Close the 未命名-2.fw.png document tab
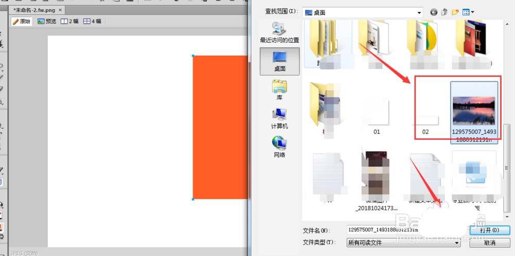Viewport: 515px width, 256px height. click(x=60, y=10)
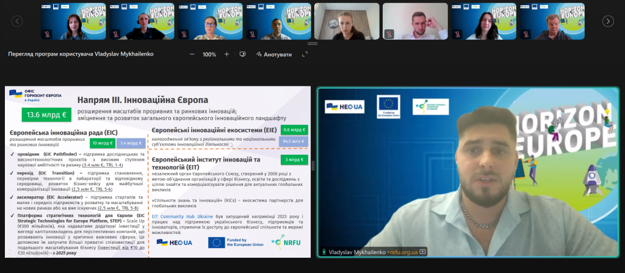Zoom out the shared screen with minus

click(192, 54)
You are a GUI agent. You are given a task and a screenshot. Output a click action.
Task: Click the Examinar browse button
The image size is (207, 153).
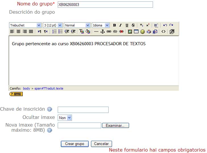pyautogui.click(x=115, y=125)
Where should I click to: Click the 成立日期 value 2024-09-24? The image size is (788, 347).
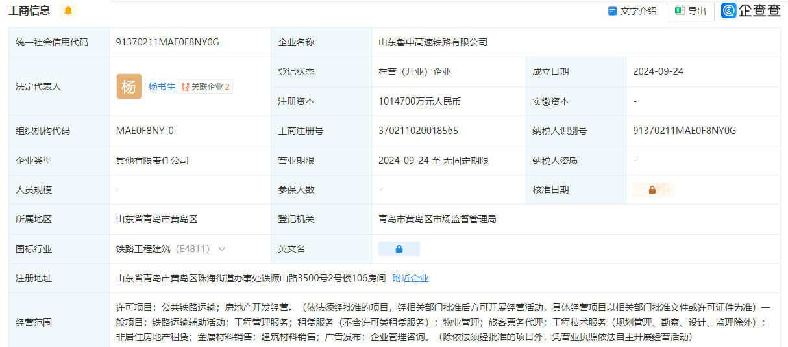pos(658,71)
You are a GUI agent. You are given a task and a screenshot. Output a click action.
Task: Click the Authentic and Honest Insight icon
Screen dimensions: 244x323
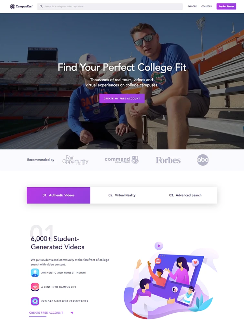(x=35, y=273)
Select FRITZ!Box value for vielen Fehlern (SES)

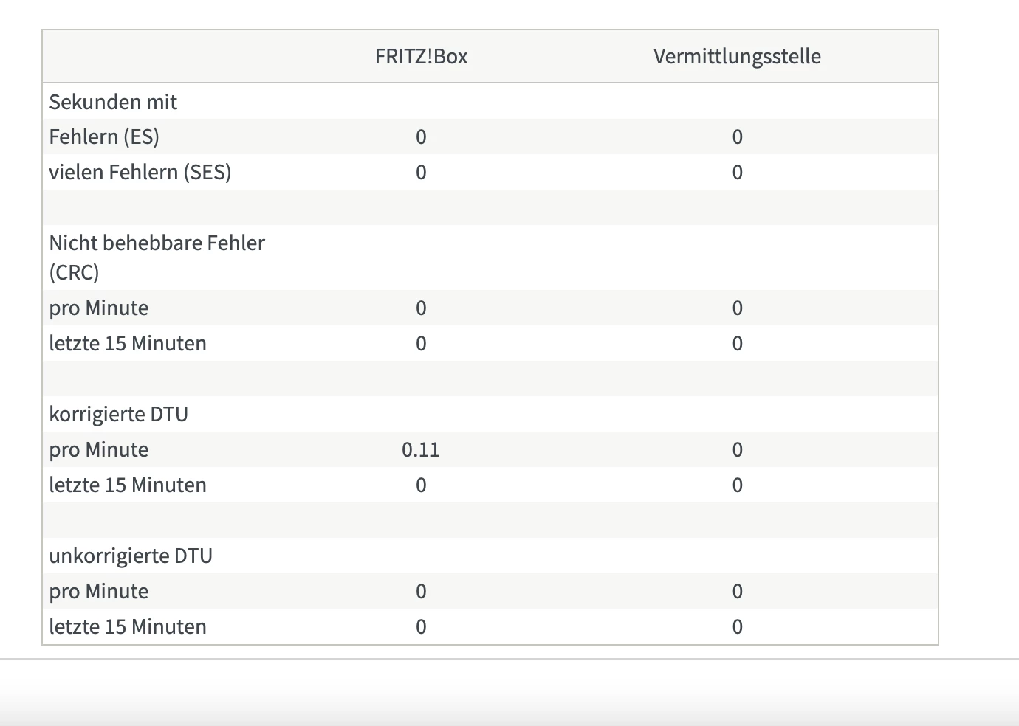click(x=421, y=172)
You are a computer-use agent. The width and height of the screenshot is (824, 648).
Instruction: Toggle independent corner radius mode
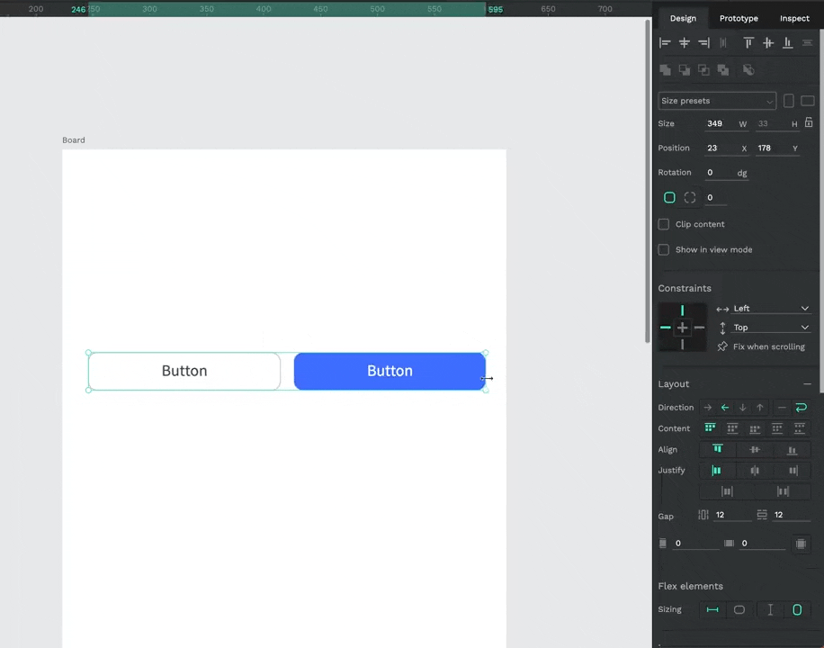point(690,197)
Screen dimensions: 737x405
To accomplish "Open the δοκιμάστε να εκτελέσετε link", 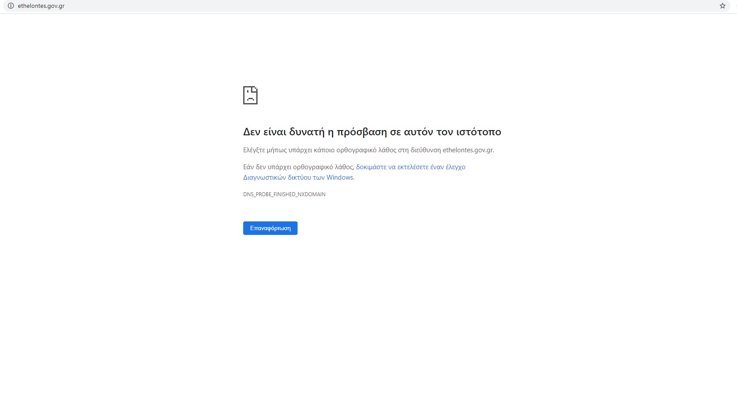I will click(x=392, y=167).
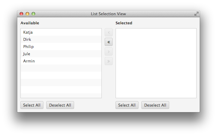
•••
#### [Task description]
How would the lines above read from the one with "Where should I" to the one with "Task: Click the Authentic", inclusive, with no pictures? Write them out exactly.

#### [Task solution]
Where should I click to: Click the 成立日期 value 2024-09-24? The image size is (788, 347).
pos(658,71)
You are a GUI agent. You are given a task and a screenshot. Output a click action.
Task: Click the Authentic and Honest Insight icon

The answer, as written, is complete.